● **TASK ITEM**: Make an exact transcription of the data below.

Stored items
-- -- --

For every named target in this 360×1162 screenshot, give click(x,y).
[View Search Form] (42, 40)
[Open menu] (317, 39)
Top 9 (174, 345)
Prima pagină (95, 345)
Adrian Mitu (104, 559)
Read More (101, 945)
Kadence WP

-- -- --

● **SOLUTION FOR THIS TASK**:
For every named target in this 360×1162 screenshot, give click(x,y).
[View Search Form] (42, 40)
[Open menu] (317, 39)
Top 9 (174, 345)
Prima pagină (95, 345)
Adrian Mitu (104, 559)
Read More (101, 945)
Kadence WP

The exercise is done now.